Wednesday, November 25, 2015

This Is Not a Music Blog, So Shugo Tokumaru

I know this isn't a music blog, and I'm not very good at playing the music discovery game. My iTunes is full and robust and replete with names that most of my peers have never heard of, but whenever I try to drop a musician full hipster style, it never works. Instead of going with whatever obscure Portuguese indie electro-pop group that plays non-stop in my house and in my head, I screw it up. "Have you ever heard of Radiohead? I just discovered them. Looks like they've been making music for awhile. Pretty heavy stuff. You should check them out."

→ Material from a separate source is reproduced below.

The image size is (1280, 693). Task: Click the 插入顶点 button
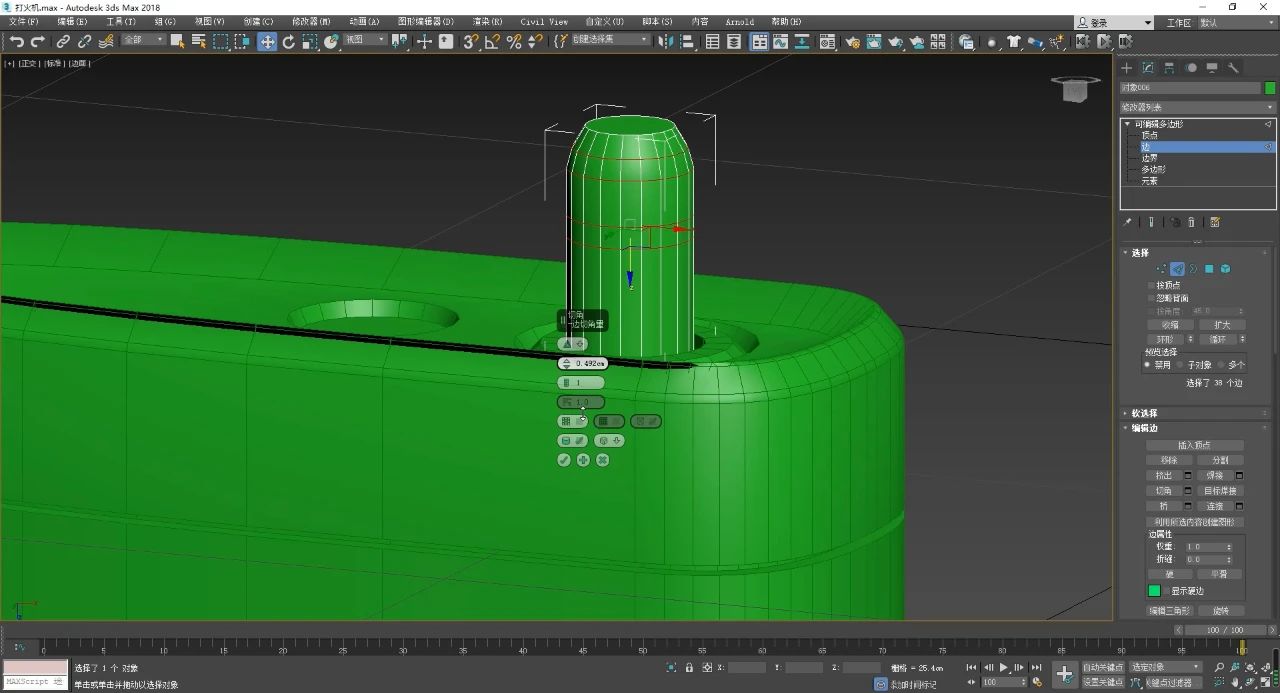tap(1194, 445)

But, hey, for real, I just found an album, a few years old, sure, but this is it. This is the music that comes closer to sounding like the inside of my head that anything I've come across. Plus, the artist is Japanese (+2 hipster points), the album is in Japanese (+3), features traditional instruments (+5), and has a sweet video that kills when you get into a game of Youtube tennis with friends (+10). Watch this.

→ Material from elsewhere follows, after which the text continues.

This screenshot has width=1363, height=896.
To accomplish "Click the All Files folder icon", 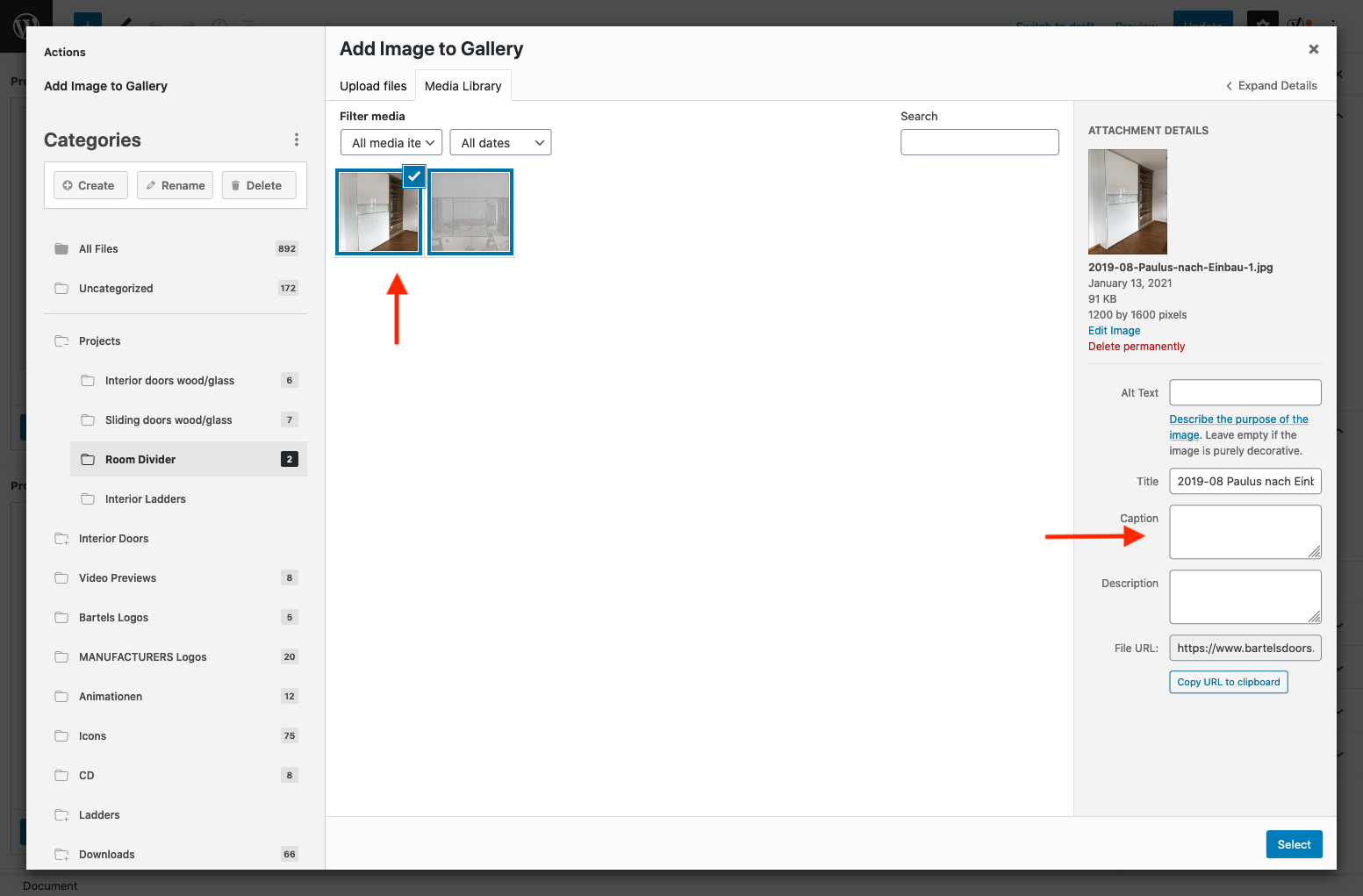I will [61, 249].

Reddit's r/music shared this video, and I watched it twenty times in a row, then bought the album, and discovered that "Katachi" wasn't even my favorite song of the bunch.


This album has everything I love. It is one-hundred-percent, unabashedly, unapologetically happy. You'll hear clapping, and lots of people singing together. Tokumaru is a multi-instrumentalist, and the album contains plenty of weird ones. I wish I knew enough about music to describe what I mean, but it has a light-hit aesthetic delivered with with full pop music energy. The filler tracks between songs tread a little too far into Loony Tunes soundtrack territory even for me, but they are fun. This is fun music, get up in the bright, sunshiny morning music, go for a stroll and have a picnic music. It's probably WAY too sweet for most, but mixed in with all the sugar are some amazing flavors, flavors that are hinted at by acts like Sufjan Stevens in his more playful moments. This is pretty much what I hope for every time I buy a new album.


I don't know what it is, but Mr. Tokumaru will be one of three artists whose entire catalog I will acquire and love and be super proud of (the other two are Sufjan Stevens and They Might Be Giants). This is not a music blog, but I had to share. All the hand clapping and group singing and bubbly happiness has me far too excited.

Friday, November 13, 2015

The One-Year Anniversary of This Blog

Take that, Eric Rasmussen from one year ago. You said, I heard you say it, "I'll start this blog, but I know I'm just going to end up ignoring it." Proved you wrong.

The lake that inspired manuscript #3
To mark the first year of this effort, here's an update on my writing progress. Writers navigating the publishing labyrinth love reading about other writers' progress. There are gobs of places to read people's success stories, not so many places to compare one's data to those who are still fighting the noble fight. So, here are my stats.

Output: 
Since making the decision to pursue writing fiction as a professional, I have written three complete manuscripts (about 900 pages), seven short stories (about 140 pages), fourteen original creative nonfiction blog posts, a few articles for Volume One. I write just about every day. A lot of it is bad. Some of it is okay.

Successes: 
My goal was a blog post every two weeks, for a total of 26 posts. I hit 35, and one of them, Things I Left in My Classroom Over the Summer, hit 2300 views (thanks Reddit, I know you're not big on the blogs). My Volume One pieces have earned much positive feedback from friends, family, and strangers. Manuscript one earned one partial request. Manuscript two received seventeen total requests. Manuscript three enticed eight agents to look at more of the work, with numerous queries still outstanding, and a selection in a Twitter pitch contest (thanks Michelle!) Over fifty short story submissions with my name on them are being considered by various journals and websites. Through all of this I've made connections with all sorts of folks in the publishing world, including a handful of critique partners who I value profoundly. Lots of real-life, non-digital friendships have been strengthened through these writing efforts and a phenomenal writing group.

I used to waste a lot of time on the internet and watching HGTV shows. Now I'm working on something, towards something, and no matter what else, that feels good.

In the story, under this ridge, something exciting happens

Failures: 
93 rejections on manuscript one. 70 rejections on manuscript two. 51 rejections on number three, so far. A dozen rejections from short story and literary journals. For all the effort, I have not yet technically published any fiction.

Next steps:
I enrolled in an MFA program (Augsburg College, yo!), starting June of 2016. Manuscript number four sits prettily at 200 pages, and my goal is to finish by the New Year. Short story ideas abound. This blog is an actual thing. Motivation and hope persist.

The unbelievable, epic, heartbreaking ending takes place on a
frozen lake, much like this
When I started this trip, I thought what I wanted sat just over the next hill. Two states later, I'm still driving, convinced that we'll get there any minute now. If I am epically, monumentally wrong, I'll hit the ocean eventually, and it sure has been a pretty drive.